* _Stored records_:

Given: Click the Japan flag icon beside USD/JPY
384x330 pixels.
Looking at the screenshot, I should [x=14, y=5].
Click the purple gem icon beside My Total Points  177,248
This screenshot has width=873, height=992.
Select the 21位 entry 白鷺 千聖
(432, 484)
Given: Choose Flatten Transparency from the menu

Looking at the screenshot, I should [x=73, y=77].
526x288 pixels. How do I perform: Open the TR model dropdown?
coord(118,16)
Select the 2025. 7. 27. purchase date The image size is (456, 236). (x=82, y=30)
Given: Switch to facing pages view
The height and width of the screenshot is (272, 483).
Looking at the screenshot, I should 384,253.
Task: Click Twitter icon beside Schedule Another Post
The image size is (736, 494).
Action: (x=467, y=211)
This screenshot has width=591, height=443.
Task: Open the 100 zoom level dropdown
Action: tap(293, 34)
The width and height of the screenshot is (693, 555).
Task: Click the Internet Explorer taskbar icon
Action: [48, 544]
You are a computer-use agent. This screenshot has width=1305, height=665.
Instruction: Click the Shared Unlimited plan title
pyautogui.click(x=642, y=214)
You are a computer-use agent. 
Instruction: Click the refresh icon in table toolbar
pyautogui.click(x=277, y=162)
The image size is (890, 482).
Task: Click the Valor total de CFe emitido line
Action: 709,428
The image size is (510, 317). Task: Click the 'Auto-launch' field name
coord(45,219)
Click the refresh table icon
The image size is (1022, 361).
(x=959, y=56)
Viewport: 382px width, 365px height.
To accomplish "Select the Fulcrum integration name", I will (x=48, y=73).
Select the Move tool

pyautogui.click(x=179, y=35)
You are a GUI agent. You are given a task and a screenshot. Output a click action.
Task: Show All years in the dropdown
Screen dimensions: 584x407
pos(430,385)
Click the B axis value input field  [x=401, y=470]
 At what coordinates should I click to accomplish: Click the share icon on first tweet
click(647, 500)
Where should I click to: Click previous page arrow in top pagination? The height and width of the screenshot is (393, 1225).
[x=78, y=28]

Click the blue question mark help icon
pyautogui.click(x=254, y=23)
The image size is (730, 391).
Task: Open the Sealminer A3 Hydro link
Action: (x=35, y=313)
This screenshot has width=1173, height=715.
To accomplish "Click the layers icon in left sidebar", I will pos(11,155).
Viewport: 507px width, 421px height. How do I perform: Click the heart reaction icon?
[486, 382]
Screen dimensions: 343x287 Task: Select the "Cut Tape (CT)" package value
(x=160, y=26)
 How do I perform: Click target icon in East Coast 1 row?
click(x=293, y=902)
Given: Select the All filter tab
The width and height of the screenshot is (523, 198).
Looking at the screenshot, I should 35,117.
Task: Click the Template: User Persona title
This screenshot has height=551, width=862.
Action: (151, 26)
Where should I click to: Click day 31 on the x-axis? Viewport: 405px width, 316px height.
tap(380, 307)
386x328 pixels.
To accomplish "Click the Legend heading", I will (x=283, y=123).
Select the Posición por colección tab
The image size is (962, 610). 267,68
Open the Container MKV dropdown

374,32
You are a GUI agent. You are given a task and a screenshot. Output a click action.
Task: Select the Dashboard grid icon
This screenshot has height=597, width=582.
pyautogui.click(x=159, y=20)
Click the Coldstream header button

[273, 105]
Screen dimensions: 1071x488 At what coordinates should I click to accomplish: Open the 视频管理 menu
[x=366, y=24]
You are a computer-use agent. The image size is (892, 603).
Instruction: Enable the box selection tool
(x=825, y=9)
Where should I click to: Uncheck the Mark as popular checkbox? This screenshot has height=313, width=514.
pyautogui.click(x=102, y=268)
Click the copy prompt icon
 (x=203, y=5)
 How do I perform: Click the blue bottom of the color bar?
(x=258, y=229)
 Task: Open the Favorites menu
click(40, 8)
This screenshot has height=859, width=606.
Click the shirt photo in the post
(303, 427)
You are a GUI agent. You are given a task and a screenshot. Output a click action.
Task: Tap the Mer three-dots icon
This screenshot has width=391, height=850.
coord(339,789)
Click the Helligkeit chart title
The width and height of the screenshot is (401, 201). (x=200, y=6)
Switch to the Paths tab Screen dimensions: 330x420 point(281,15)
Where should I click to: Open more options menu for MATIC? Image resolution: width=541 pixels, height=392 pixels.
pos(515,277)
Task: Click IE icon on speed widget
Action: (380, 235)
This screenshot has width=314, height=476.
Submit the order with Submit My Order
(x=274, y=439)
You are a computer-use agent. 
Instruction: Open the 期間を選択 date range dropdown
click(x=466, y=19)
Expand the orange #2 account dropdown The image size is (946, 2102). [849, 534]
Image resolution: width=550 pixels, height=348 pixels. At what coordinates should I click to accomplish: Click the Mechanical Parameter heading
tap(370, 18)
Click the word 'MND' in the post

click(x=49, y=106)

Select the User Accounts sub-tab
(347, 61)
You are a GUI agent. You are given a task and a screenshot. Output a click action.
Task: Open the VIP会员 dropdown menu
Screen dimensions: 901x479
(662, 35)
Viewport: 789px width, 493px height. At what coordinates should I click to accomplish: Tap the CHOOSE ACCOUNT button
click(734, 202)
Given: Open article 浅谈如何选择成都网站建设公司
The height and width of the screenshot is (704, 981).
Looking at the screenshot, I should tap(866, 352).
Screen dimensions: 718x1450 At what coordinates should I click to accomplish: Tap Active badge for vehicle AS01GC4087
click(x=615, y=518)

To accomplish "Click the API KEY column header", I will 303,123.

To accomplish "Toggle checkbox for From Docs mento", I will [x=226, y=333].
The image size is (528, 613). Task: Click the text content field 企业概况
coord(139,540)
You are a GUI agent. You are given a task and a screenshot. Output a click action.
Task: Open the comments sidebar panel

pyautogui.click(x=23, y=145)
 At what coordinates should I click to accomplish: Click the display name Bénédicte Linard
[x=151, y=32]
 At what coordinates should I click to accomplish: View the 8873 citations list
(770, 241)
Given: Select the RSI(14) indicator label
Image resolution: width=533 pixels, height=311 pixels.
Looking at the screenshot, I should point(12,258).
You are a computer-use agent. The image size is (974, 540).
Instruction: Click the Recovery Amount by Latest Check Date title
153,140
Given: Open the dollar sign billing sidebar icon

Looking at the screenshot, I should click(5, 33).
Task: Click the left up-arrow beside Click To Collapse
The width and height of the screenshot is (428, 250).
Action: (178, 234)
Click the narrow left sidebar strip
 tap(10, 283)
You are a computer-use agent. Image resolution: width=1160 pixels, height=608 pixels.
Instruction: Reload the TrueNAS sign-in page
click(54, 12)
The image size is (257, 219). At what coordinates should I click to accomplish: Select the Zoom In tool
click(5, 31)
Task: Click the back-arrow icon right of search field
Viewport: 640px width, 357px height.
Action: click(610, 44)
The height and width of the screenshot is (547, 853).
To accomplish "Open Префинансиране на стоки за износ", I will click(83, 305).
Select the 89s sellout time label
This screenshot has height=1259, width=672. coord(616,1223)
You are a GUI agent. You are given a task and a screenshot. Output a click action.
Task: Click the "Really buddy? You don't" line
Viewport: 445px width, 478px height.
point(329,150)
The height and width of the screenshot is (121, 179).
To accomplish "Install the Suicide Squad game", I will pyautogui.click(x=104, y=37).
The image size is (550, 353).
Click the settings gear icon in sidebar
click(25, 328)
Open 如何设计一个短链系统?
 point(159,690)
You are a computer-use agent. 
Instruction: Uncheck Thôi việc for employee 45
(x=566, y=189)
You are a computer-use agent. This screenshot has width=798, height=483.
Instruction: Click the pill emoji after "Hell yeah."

* _Problem details_: Here the job is to restate all of the data word for word.

* _Task output_:
Given: Click the Japan flag icon beside USD/JPY
384x330 pixels.
Looking at the screenshot, I should [x=14, y=5].
Click the purple gem icon beside My Total Points  177,248
This screenshot has width=873, height=992.
Select the 21位 entry 白鷺 千聖
(432, 484)
Given: Choose Flatten Transparency from the menu

Looking at the screenshot, I should [x=73, y=77].
526x288 pixels. How do I perform: Open the TR model dropdown?
coord(118,16)
Select the 2025. 7. 27. purchase date The image size is (456, 236). (x=82, y=30)
Given: Switch to facing pages view
The height and width of the screenshot is (272, 483).
Looking at the screenshot, I should 384,253.
Task: Click Twitter icon beside Schedule Another Post
The image size is (736, 494).
Action: (x=467, y=211)
This screenshot has width=591, height=443.
Task: Open the 100 zoom level dropdown
Action: tap(293, 34)
The width and height of the screenshot is (693, 555).
Task: Click the Internet Explorer taskbar icon
Action: [48, 544]
You are a computer-use agent. This screenshot has width=1305, height=665.
Instruction: Click the Shared Unlimited plan title
pyautogui.click(x=642, y=214)
You are a computer-use agent. 
Instruction: Click the refresh icon in table toolbar
pyautogui.click(x=277, y=162)
The image size is (890, 482).
Task: Click the Valor total de CFe emitido line
Action: 709,428
The image size is (510, 317). Task: Click the 'Auto-launch' field name
coord(45,219)
Click the refresh table icon
The image size is (1022, 361).
(x=959, y=56)
Viewport: 382px width, 365px height.
To accomplish "Select the Fulcrum integration name", I will (x=48, y=73).
Select the Move tool

pyautogui.click(x=179, y=35)
You are a GUI agent. You are given a task and a screenshot. Output a click action.
Task: Show All years in the dropdown
Screen dimensions: 584x407
pos(430,385)
Click the B axis value input field  [x=401, y=470]
 At what coordinates should I click to accomplish: Click the share icon on first tweet
click(647, 500)
Where should I click to: Click previous page arrow in top pagination? The height and width of the screenshot is (393, 1225).
[x=78, y=28]

Click the blue question mark help icon
pyautogui.click(x=254, y=23)
The image size is (730, 391).
Task: Open the Sealminer A3 Hydro link
Action: (x=35, y=313)
This screenshot has width=1173, height=715.
To accomplish "Click the layers icon in left sidebar", I will pos(11,155).
Viewport: 507px width, 421px height. How do I perform: Click the heart reaction icon?
[486, 382]
Screen dimensions: 343x287 Task: Select the "Cut Tape (CT)" package value
(x=160, y=26)
 How do I perform: Click target icon in East Coast 1 row?
click(x=293, y=902)
Given: Select the All filter tab
The width and height of the screenshot is (523, 198).
Looking at the screenshot, I should 35,117.
Task: Click the Template: User Persona title
This screenshot has height=551, width=862.
Action: (151, 26)
Where should I click to: Click day 31 on the x-axis? Viewport: 405px width, 316px height.
tap(380, 307)
386x328 pixels.
To accomplish "Click the Legend heading", I will (x=283, y=123).
Select the Posición por colección tab
The image size is (962, 610). 267,68
Open the Container MKV dropdown

374,32
You are a GUI agent. You are given a task and a screenshot. Output a click action.
Task: Select the Dashboard grid icon
This screenshot has height=597, width=582.
pyautogui.click(x=159, y=20)
Click the Coldstream header button

[273, 105]
Screen dimensions: 1071x488 At what coordinates should I click to accomplish: Open the 视频管理 menu
[x=366, y=24]
You are a computer-use agent. The image size is (892, 603).
Instruction: Enable the box selection tool
(x=825, y=9)
Where should I click to: Uncheck the Mark as popular checkbox? This screenshot has height=313, width=514.
pyautogui.click(x=102, y=268)
Click the copy prompt icon
 (x=203, y=5)
 How do I perform: Click the blue bottom of the color bar?
(x=258, y=229)
 Task: Open the Favorites menu
click(40, 8)
This screenshot has height=859, width=606.
Click the shirt photo in the post
(303, 427)
You are a GUI agent. You are given a task and a screenshot. Output a click action.
Task: Tap the Mer three-dots icon
This screenshot has width=391, height=850.
coord(339,789)
Click the Helligkeit chart title
The width and height of the screenshot is (401, 201). (x=200, y=6)
Switch to the Paths tab Screen dimensions: 330x420 point(281,15)
Where should I click to: Open more options menu for MATIC? Image resolution: width=541 pixels, height=392 pixels.
pos(515,277)
Task: Click IE icon on speed widget
Action: (380, 235)
This screenshot has width=314, height=476.
Submit the order with Submit My Order
(x=274, y=439)
You are a computer-use agent. 
Instruction: Open the 期間を選択 date range dropdown
click(x=466, y=19)
Expand the orange #2 account dropdown The image size is (946, 2102). [849, 534]
Image resolution: width=550 pixels, height=348 pixels. At what coordinates should I click to accomplish: Click the Mechanical Parameter heading
tap(370, 18)
Click the word 'MND' in the post

click(x=49, y=106)

Select the User Accounts sub-tab
(347, 61)
You are a GUI agent. You are given a task and a screenshot. Output a click action.
Task: Open the VIP会员 dropdown menu
Screen dimensions: 901x479
(662, 35)
Viewport: 789px width, 493px height. At what coordinates should I click to accomplish: Tap the CHOOSE ACCOUNT button
click(734, 202)
Given: Open article 浅谈如何选择成都网站建设公司
The height and width of the screenshot is (704, 981).
Looking at the screenshot, I should tap(866, 352).
Screen dimensions: 718x1450 At what coordinates should I click to accomplish: Tap Active badge for vehicle AS01GC4087
click(x=615, y=518)

To accomplish "Click the API KEY column header", I will 303,123.

To accomplish "Toggle checkbox for From Docs mento", I will [x=226, y=333].
The image size is (528, 613). Task: Click the text content field 企业概况
coord(139,540)
You are a GUI agent. You are given a task and a screenshot. Output a click action.
Task: Open the comments sidebar panel

pyautogui.click(x=23, y=145)
 At what coordinates should I click to accomplish: Click the display name Bénédicte Linard
[x=151, y=32]
 At what coordinates should I click to accomplish: View the 8873 citations list
(770, 241)
Given: Select the RSI(14) indicator label
Image resolution: width=533 pixels, height=311 pixels.
Looking at the screenshot, I should point(12,258).
You are a computer-use agent. The image size is (974, 540).
Instruction: Click the Recovery Amount by Latest Check Date title
153,140
Given: Open the dollar sign billing sidebar icon

Looking at the screenshot, I should click(5, 33).
Task: Click the left up-arrow beside Click To Collapse
The width and height of the screenshot is (428, 250).
Action: (178, 234)
Click the narrow left sidebar strip
 tap(10, 283)
You are a computer-use agent. Image resolution: width=1160 pixels, height=608 pixels.
Instruction: Reload the TrueNAS sign-in page
click(54, 12)
The image size is (257, 219). At what coordinates should I click to accomplish: Select the Zoom In tool
click(5, 31)
Task: Click the back-arrow icon right of search field
Viewport: 640px width, 357px height.
Action: click(610, 44)
The height and width of the screenshot is (547, 853).
To accomplish "Open Префинансиране на стоки за износ", I will click(83, 305).
Select the 89s sellout time label
This screenshot has height=1259, width=672. coord(616,1223)
You are a GUI agent. You are given a task and a screenshot. Output a click action.
Task: Click the "Really buddy? You don't" line
Viewport: 445px width, 478px height.
point(329,150)
The height and width of the screenshot is (121, 179).
To accomplish "Install the Suicide Squad game", I will pyautogui.click(x=104, y=37).
The image size is (550, 353).
Click the settings gear icon in sidebar
click(25, 328)
Open 如何设计一个短链系统?
 point(159,690)
You are a computer-use agent. 
Instruction: Uncheck Thôi việc for employee 45
(x=566, y=189)
You are a computer-use agent. This screenshot has width=798, height=483.
Instruction: Click the pill emoji after "Hell yeah."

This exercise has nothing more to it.